## Data in this exercise

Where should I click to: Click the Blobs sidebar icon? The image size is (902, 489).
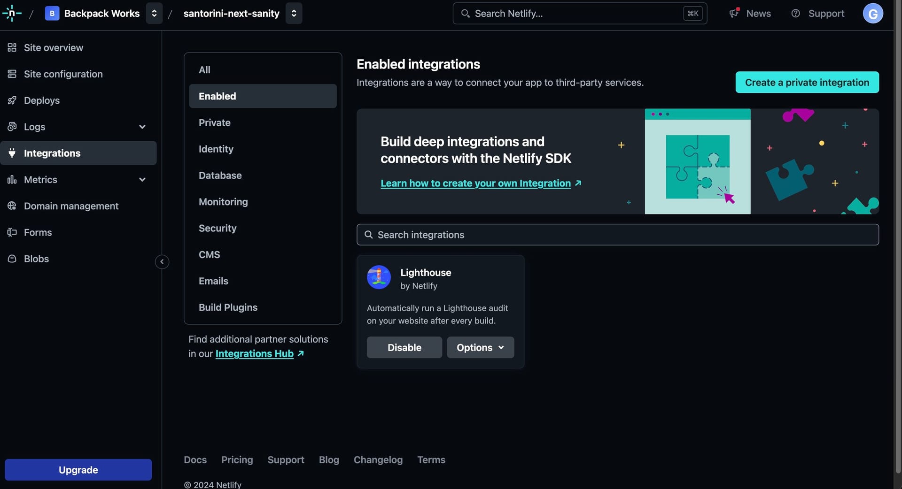click(x=12, y=259)
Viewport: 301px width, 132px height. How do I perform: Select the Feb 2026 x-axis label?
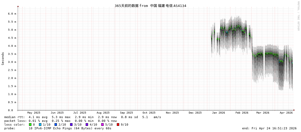(242, 113)
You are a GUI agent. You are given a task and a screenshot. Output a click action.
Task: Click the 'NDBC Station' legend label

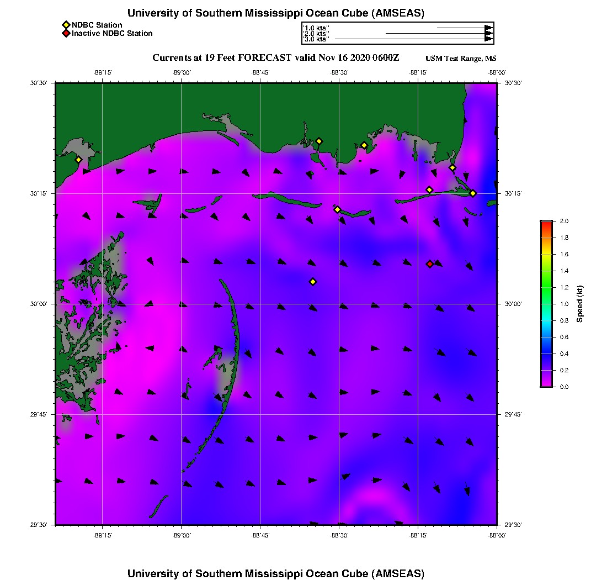pos(97,25)
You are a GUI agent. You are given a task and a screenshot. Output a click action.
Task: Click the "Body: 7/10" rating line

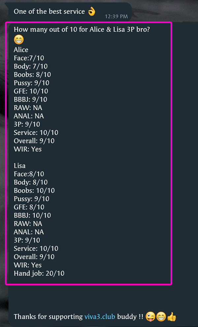pyautogui.click(x=31, y=66)
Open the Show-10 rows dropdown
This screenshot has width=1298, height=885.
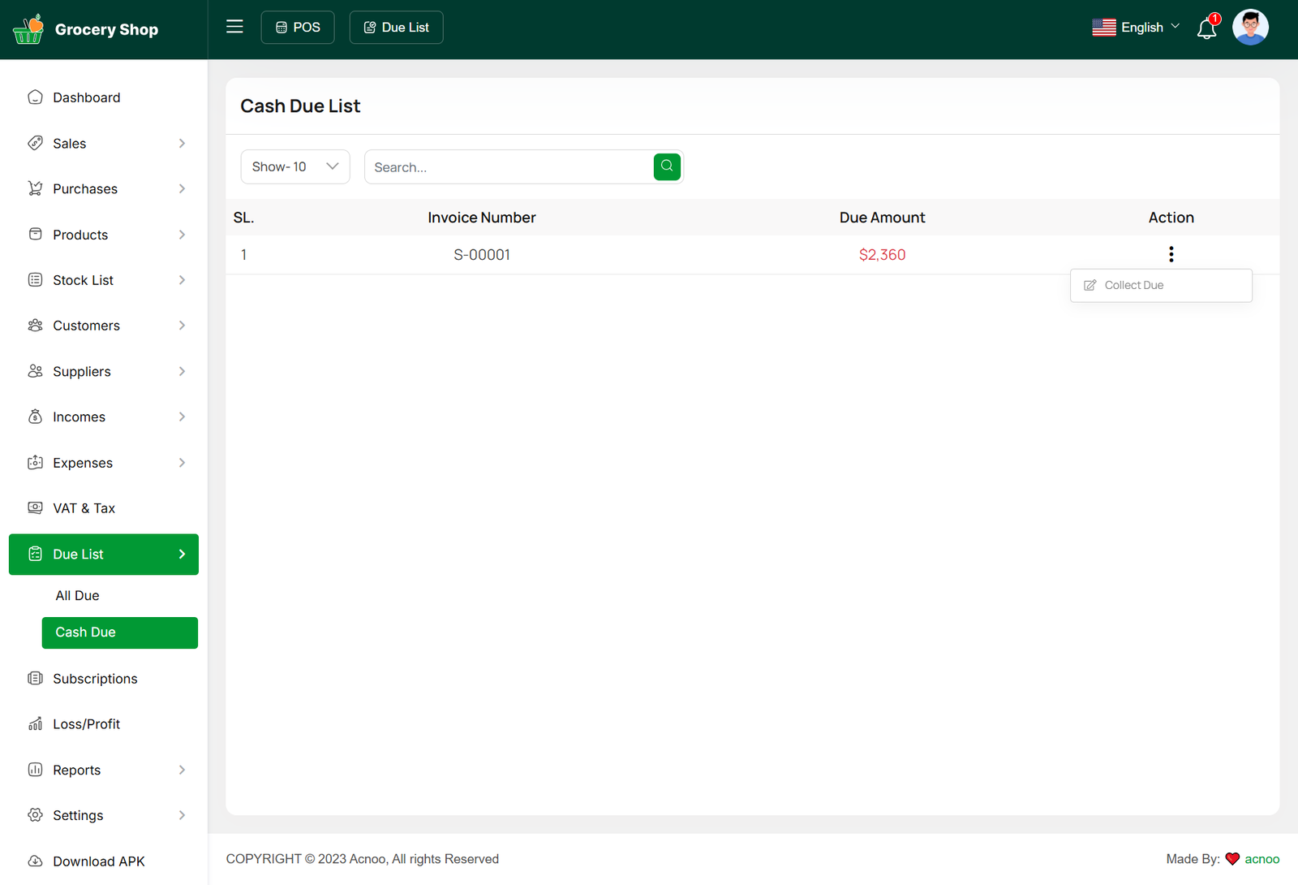(x=295, y=166)
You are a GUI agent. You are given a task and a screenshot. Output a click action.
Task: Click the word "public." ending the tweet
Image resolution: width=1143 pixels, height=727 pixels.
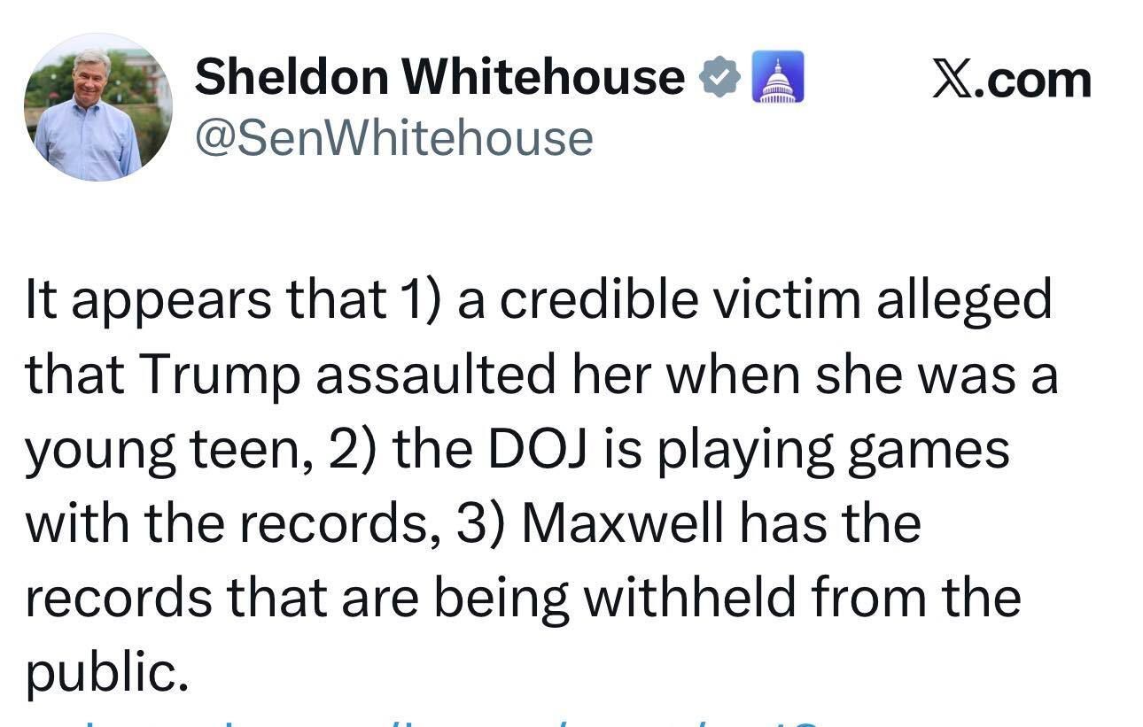pyautogui.click(x=106, y=674)
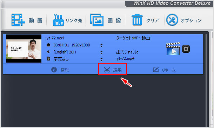Click the add video film-strip icon
Image resolution: width=214 pixels, height=128 pixels.
[18, 20]
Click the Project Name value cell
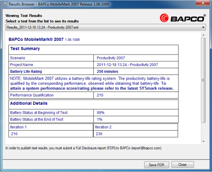The width and height of the screenshot is (212, 172). (x=136, y=65)
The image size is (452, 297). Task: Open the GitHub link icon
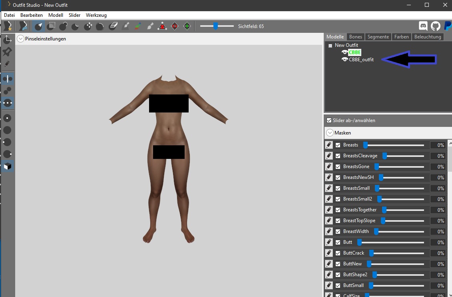436,26
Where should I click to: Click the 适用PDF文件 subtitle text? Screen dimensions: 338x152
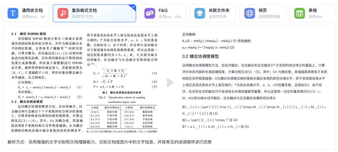(82, 16)
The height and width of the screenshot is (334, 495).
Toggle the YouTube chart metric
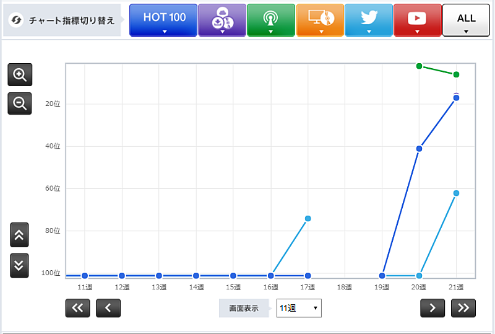(x=417, y=20)
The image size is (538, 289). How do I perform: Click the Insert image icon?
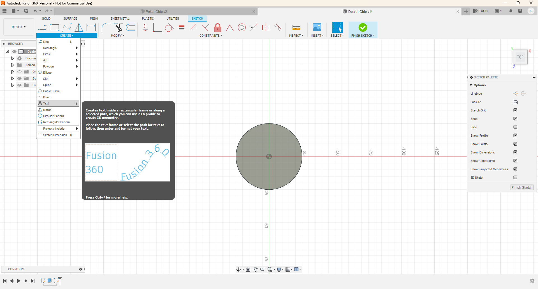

## Task to complete
Return the line containing "Where should I click to: Click the 适用PDF文件" and every line after it through the end of the records above, exactly and nothing else, but not the pictures.

## Exercise answer
Where should I click to: Click the 适用PDF文件 subtitle text? Screen dimensions: 338x152
(82, 16)
The height and width of the screenshot is (334, 495).
Toggle the YouTube chart metric
(x=417, y=20)
The image size is (538, 289). How do I perform: Click the Insert image icon?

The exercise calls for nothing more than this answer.